> **How to complete this task**
In the records below, one line contains "Welcome Partners (236, 2489)". Print that line and every line after it exactly, down to the final one.

> **Material for this task**
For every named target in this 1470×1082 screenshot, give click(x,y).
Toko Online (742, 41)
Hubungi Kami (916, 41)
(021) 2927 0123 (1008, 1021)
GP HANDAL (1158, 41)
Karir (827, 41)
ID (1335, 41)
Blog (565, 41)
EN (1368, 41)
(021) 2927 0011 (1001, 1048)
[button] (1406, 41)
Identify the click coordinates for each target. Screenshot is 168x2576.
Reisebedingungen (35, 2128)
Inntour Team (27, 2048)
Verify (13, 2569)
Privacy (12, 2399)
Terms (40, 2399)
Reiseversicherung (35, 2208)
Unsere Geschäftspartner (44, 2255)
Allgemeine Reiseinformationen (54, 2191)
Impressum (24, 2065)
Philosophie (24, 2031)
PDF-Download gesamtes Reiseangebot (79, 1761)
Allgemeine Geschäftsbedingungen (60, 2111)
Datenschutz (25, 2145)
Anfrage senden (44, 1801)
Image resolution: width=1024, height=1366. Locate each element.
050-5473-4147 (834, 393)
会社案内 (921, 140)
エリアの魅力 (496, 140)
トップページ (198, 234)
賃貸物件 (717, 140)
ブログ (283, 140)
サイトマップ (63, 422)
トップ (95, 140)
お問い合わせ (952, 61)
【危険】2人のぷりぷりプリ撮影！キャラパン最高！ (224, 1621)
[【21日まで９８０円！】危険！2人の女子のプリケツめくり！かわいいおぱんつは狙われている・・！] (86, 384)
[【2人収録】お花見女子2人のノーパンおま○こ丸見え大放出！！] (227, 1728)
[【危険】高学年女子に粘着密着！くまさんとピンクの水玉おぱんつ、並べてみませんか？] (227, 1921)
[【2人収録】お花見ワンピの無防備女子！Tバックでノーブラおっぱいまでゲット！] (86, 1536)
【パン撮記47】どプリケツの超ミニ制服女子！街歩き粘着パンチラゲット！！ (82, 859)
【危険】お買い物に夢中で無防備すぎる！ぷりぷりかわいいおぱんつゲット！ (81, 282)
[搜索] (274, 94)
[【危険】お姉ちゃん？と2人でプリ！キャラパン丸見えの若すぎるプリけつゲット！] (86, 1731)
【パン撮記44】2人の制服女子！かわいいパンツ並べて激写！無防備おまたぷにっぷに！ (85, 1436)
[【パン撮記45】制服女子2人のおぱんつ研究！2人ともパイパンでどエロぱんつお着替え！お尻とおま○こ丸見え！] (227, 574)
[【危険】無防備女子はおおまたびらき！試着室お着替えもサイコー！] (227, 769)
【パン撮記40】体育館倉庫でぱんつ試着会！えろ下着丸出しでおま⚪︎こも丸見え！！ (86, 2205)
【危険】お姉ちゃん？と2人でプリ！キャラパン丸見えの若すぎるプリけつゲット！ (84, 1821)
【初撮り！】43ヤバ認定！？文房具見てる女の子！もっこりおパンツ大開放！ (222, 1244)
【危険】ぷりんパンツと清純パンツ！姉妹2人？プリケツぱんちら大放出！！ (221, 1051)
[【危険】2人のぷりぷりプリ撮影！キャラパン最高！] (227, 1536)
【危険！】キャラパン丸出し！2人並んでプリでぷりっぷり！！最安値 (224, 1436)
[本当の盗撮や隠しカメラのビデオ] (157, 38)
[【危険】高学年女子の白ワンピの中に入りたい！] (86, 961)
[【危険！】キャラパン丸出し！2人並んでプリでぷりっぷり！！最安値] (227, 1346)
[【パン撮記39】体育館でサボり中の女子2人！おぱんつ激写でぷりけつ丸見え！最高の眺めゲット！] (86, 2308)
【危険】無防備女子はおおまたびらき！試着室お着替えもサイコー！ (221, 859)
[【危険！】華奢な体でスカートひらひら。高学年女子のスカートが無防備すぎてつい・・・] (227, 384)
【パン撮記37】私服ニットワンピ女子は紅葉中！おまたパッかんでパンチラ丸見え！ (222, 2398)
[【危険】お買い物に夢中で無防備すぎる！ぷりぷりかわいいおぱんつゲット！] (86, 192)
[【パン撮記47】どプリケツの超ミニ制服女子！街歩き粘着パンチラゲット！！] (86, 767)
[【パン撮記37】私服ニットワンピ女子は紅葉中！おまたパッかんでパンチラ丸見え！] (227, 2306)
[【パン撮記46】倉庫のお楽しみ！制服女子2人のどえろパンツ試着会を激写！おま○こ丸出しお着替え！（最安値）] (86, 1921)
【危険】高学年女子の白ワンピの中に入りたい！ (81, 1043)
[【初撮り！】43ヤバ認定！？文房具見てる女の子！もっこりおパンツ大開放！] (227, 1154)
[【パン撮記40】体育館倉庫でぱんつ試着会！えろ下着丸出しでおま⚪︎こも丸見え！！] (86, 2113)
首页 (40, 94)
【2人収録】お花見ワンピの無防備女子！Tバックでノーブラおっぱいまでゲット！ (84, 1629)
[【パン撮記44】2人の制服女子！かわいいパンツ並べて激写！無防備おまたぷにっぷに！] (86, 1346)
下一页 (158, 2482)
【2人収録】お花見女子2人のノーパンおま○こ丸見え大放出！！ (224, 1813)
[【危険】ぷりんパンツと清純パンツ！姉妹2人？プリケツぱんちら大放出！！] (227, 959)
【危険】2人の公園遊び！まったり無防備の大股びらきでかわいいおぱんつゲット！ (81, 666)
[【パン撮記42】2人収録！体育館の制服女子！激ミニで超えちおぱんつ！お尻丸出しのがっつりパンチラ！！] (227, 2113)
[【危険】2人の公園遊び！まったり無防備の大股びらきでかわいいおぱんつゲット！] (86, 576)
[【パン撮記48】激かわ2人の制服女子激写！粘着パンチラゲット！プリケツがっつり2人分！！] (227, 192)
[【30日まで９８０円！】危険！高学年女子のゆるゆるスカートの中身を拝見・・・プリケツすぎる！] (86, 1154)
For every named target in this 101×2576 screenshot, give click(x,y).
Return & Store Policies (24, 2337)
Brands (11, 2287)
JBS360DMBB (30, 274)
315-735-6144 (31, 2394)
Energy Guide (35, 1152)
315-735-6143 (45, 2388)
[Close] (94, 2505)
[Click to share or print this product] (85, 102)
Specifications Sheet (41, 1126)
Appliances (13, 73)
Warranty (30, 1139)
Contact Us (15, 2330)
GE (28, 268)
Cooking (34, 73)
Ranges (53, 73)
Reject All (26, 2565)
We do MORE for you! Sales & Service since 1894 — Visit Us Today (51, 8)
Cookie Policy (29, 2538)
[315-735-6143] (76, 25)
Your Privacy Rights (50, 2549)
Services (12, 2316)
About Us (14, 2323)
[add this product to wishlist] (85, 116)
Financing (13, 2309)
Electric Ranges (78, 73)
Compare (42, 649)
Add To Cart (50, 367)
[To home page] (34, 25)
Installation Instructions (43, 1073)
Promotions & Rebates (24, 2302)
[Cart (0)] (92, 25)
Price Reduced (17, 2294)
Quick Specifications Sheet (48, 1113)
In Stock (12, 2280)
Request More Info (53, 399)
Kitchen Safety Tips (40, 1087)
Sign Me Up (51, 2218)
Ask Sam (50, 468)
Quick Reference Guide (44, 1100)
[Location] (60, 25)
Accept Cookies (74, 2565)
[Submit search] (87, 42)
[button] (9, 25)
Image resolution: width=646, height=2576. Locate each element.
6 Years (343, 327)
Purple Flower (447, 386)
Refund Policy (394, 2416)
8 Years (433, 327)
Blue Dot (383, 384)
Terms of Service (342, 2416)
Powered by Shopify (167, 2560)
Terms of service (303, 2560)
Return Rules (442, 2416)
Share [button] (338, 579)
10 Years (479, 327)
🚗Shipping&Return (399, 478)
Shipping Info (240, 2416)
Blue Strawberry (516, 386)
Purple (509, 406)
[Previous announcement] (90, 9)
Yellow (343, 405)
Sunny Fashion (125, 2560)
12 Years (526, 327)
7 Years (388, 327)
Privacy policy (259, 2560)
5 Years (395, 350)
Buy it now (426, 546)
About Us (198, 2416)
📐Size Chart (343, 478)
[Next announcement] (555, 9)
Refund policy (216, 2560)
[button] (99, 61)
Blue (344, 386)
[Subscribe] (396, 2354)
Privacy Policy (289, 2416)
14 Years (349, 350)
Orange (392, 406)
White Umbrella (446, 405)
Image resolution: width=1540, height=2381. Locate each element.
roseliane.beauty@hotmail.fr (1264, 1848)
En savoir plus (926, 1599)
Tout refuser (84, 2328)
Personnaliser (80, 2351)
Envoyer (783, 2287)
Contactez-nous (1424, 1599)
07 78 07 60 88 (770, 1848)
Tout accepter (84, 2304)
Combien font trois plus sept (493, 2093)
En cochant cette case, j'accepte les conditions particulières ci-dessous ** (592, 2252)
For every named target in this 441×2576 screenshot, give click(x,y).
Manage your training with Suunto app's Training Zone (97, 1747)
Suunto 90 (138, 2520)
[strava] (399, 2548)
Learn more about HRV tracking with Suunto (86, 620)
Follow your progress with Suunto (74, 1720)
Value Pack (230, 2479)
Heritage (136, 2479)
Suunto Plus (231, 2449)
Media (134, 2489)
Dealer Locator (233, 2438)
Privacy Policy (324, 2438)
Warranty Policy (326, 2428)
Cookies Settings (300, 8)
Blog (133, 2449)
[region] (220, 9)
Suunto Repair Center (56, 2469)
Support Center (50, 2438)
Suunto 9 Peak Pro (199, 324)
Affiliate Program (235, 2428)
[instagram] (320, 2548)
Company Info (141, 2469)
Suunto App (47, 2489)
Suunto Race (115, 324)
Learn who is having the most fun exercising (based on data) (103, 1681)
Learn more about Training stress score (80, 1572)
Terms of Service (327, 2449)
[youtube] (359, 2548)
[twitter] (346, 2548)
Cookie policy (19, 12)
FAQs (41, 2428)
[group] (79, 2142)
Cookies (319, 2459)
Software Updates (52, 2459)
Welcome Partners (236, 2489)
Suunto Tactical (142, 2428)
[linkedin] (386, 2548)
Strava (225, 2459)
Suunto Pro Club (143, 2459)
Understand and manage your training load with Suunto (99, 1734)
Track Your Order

> **Worked solution**
Welcome Partners (236, 2489)
Suunto Tactical (142, 2428)
[linkedin] (386, 2548)
Strava (225, 2459)
Suunto Pro Club (143, 2459)
Understand and manage your training load with Suunto (99, 1734)
Track Your Order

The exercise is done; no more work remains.